** START OF Given entries **
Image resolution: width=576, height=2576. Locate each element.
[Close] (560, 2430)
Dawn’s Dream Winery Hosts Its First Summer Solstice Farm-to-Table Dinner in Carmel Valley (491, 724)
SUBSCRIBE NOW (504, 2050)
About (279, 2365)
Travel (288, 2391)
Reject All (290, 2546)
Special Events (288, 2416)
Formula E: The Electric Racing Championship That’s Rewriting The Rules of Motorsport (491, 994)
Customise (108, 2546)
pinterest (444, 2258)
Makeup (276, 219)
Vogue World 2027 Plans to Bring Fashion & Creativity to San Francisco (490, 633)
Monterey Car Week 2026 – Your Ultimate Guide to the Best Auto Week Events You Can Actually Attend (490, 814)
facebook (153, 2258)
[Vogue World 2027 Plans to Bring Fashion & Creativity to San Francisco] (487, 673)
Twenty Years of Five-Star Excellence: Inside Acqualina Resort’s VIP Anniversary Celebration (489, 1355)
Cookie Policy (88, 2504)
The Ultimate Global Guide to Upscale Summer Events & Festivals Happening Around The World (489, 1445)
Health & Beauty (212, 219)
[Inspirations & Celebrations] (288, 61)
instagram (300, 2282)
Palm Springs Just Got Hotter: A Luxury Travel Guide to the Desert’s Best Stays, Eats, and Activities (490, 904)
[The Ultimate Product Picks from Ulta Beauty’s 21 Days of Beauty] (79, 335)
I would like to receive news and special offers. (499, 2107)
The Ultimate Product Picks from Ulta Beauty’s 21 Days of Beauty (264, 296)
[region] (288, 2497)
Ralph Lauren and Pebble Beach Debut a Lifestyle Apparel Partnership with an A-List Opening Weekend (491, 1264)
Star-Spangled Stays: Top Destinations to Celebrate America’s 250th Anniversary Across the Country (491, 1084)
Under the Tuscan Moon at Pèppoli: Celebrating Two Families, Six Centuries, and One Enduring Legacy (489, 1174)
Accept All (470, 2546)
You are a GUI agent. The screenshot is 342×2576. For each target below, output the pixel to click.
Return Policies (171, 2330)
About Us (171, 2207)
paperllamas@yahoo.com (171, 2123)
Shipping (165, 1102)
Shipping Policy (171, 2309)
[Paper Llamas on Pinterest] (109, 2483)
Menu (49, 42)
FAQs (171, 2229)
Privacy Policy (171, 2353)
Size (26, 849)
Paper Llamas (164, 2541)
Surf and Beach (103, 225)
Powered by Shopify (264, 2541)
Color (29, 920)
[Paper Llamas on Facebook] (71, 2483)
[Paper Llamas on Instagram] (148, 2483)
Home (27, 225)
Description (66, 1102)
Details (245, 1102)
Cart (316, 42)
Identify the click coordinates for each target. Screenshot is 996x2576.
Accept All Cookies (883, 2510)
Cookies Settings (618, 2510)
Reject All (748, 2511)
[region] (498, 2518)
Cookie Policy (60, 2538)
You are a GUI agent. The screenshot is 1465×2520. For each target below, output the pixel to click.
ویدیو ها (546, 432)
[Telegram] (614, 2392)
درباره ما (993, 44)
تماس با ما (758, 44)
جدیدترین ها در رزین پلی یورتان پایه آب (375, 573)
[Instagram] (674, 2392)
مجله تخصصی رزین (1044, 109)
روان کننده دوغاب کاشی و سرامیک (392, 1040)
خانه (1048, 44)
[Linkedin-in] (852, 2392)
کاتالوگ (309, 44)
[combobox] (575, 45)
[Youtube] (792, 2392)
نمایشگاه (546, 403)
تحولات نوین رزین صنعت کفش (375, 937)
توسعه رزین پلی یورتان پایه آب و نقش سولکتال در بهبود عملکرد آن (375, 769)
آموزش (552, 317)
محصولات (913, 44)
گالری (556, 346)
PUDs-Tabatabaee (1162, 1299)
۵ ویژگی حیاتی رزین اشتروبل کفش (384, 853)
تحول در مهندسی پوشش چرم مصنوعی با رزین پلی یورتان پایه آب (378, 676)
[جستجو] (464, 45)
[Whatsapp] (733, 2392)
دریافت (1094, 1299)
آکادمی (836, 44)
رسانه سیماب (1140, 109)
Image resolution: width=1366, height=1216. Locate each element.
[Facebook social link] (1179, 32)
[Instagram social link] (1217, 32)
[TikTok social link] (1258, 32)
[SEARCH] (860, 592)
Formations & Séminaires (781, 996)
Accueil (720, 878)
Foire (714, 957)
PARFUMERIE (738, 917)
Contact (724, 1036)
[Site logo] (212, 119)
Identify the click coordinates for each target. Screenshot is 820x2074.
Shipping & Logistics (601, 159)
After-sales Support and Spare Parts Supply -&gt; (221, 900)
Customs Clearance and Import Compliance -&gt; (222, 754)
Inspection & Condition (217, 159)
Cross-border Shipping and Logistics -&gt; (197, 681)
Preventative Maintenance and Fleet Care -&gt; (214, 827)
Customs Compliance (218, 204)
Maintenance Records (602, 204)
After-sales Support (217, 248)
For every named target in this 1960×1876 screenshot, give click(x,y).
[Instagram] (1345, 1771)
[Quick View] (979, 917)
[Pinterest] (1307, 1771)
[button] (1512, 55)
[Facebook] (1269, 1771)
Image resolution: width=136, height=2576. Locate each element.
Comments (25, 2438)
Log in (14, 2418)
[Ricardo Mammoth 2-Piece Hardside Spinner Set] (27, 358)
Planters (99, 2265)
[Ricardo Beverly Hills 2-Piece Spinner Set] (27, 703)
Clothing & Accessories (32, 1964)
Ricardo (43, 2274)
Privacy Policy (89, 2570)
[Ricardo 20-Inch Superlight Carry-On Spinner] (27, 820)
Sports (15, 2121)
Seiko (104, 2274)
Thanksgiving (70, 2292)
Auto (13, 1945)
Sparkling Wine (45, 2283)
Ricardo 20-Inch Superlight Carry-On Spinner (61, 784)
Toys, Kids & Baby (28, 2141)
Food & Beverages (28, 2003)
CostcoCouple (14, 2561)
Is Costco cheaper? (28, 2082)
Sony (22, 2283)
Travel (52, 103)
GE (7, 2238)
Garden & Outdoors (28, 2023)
** END OF Given entries **
> Written task: Rewrite all of the data above, swapping every "Spinner" for "Roller" and leaving everything else untouched.

> Output below:
Image resolution: width=576, height=2576. Locate each element.
[Close] (560, 2430)
Dawn’s Dream Winery Hosts Its First Summer Solstice Farm-to-Table Dinner in Carmel Valley (491, 724)
SUBSCRIBE NOW (504, 2050)
About (279, 2365)
Travel (288, 2391)
Reject All (290, 2546)
Special Events (288, 2416)
Formula E: The Electric Racing Championship That’s Rewriting The Rules of Motorsport (491, 994)
Customise (108, 2546)
pinterest (444, 2258)
Makeup (276, 219)
Vogue World 2027 Plans to Bring Fashion & Creativity to San Francisco (490, 633)
Monterey Car Week 2026 – Your Ultimate Guide to the Best Auto Week Events You Can Actually Attend (490, 814)
facebook (153, 2258)
[Vogue World 2027 Plans to Bring Fashion & Creativity to San Francisco] (487, 673)
Twenty Years of Five-Star Excellence: Inside Acqualina Resort’s VIP Anniversary Celebration (489, 1355)
Cookie Policy (88, 2504)
The Ultimate Global Guide to Upscale Summer Events & Festivals Happening Around The World (489, 1445)
Health & Beauty (212, 219)
[Inspirations & Celebrations] (288, 61)
instagram (300, 2282)
Palm Springs Just Got Hotter: A Luxury Travel Guide to the Desert’s Best Stays, Eats, and Activities (490, 904)
[The Ultimate Product Picks from Ulta Beauty’s 21 Days of Beauty] (79, 335)
I would like to receive news and special offers. (499, 2107)
The Ultimate Product Picks from Ulta Beauty’s 21 Days of Beauty (264, 296)
[region] (288, 2497)
Ralph Lauren and Pebble Beach Debut a Lifestyle Apparel Partnership with an A-List Opening Weekend (491, 1264)
Star-Spangled Stays: Top Destinations to Celebrate America’s 250th Anniversary Across the Country (491, 1084)
Under the Tuscan Moon at Pèppoli: Celebrating Two Families, Six Centuries, and One Enduring Legacy (489, 1174)
Accept All (470, 2546)
You are a GUI agent. The screenshot is 342×2576. For each target below, output the pixel to click.
Return Policies (171, 2330)
About Us (171, 2207)
paperllamas@yahoo.com (171, 2123)
Shipping (165, 1102)
Shipping Policy (171, 2309)
[Paper Llamas on Pinterest] (109, 2483)
Menu (49, 42)
FAQs (171, 2229)
Privacy Policy (171, 2353)
Size (26, 849)
Paper Llamas (164, 2541)
Surf and Beach (103, 225)
Powered by Shopify (264, 2541)
Color (29, 920)
[Paper Llamas on Facebook] (71, 2483)
[Paper Llamas on Instagram] (148, 2483)
Home (27, 225)
Description (66, 1102)
Details (245, 1102)
Cart (316, 42)
Identify the click coordinates for each target. Screenshot is 996x2576.
Accept All Cookies (883, 2510)
Cookies Settings (618, 2510)
Reject All (748, 2511)
[region] (498, 2518)
Cookie Policy (60, 2538)
You are a GUI agent. The screenshot is 1465×2520. For each target below, output the pixel to click.
ویدیو ها (546, 432)
[Telegram] (614, 2392)
درباره ما (993, 44)
تماس با ما (758, 44)
جدیدترین ها در رزین پلی یورتان پایه آب (375, 573)
[Instagram] (674, 2392)
مجله تخصصی رزین (1044, 109)
روان کننده دوغاب کاشی و سرامیک (392, 1040)
خانه (1048, 44)
[Linkedin-in] (852, 2392)
کاتالوگ (309, 44)
[combobox] (575, 45)
[Youtube] (792, 2392)
نمایشگاه (546, 403)
تحولات نوین رزین صنعت کفش (375, 937)
توسعه رزین پلی یورتان پایه آب و نقش سولکتال در بهبود عملکرد آن (375, 769)
آموزش (552, 317)
محصولات (913, 44)
گالری (556, 346)
PUDs-Tabatabaee (1162, 1299)
۵ ویژگی حیاتی رزین اشتروبل کفش (384, 853)
تحول در مهندسی پوشش چرم مصنوعی با رزین پلی یورتان پایه آب (378, 676)
[جستجو] (464, 45)
[Whatsapp] (733, 2392)
دریافت (1094, 1299)
آکادمی (836, 44)
رسانه سیماب (1140, 109)
Image resolution: width=1366, height=1216. Locate each element.
[Facebook social link] (1179, 32)
[Instagram social link] (1217, 32)
[TikTok social link] (1258, 32)
[SEARCH] (860, 592)
Formations & Séminaires (781, 996)
Accueil (720, 878)
Foire (714, 957)
PARFUMERIE (738, 917)
Contact (724, 1036)
[Site logo] (212, 119)
Identify the click coordinates for each target. Screenshot is 820x2074.
Shipping & Logistics (601, 159)
After-sales Support and Spare Parts Supply -&gt; (221, 900)
Customs Clearance and Import Compliance -&gt; (222, 754)
Inspection & Condition (217, 159)
Cross-border Shipping and Logistics -&gt; (197, 681)
Preventative Maintenance and Fleet Care -&gt; (214, 827)
Customs Compliance (218, 204)
Maintenance Records (602, 204)
After-sales Support (217, 248)
For every named target in this 1960×1876 screenshot, give click(x,y).
[Instagram] (1345, 1771)
[Quick View] (979, 917)
[Pinterest] (1307, 1771)
[button] (1512, 55)
[Facebook] (1269, 1771)
Image resolution: width=136, height=2576. Locate each element.
Comments (25, 2438)
Log in (14, 2418)
[Ricardo Mammoth 2-Piece Hardside Roller Set] (27, 358)
Planters (99, 2265)
[Ricardo Beverly Hills 2-Piece Roller Set] (27, 703)
Clothing & Accessories (32, 1964)
Ricardo (43, 2274)
Privacy Policy (89, 2570)
[Ricardo 20-Inch Superlight Carry-On Roller] (27, 820)
Sports (15, 2121)
Seiko (104, 2274)
Thanksgiving (70, 2292)
Auto (13, 1945)
Sparkling Wine (45, 2283)
Ricardo 20-Inch Superlight Carry-On Roller (61, 784)
Toys, Kids & Baby (28, 2141)
Food & Beverages (28, 2003)
CostcoCouple (14, 2561)
Is Costco cheaper? (28, 2082)
Sony (22, 2283)
Travel (52, 103)
GE (7, 2238)
Garden & Outdoors (28, 2023)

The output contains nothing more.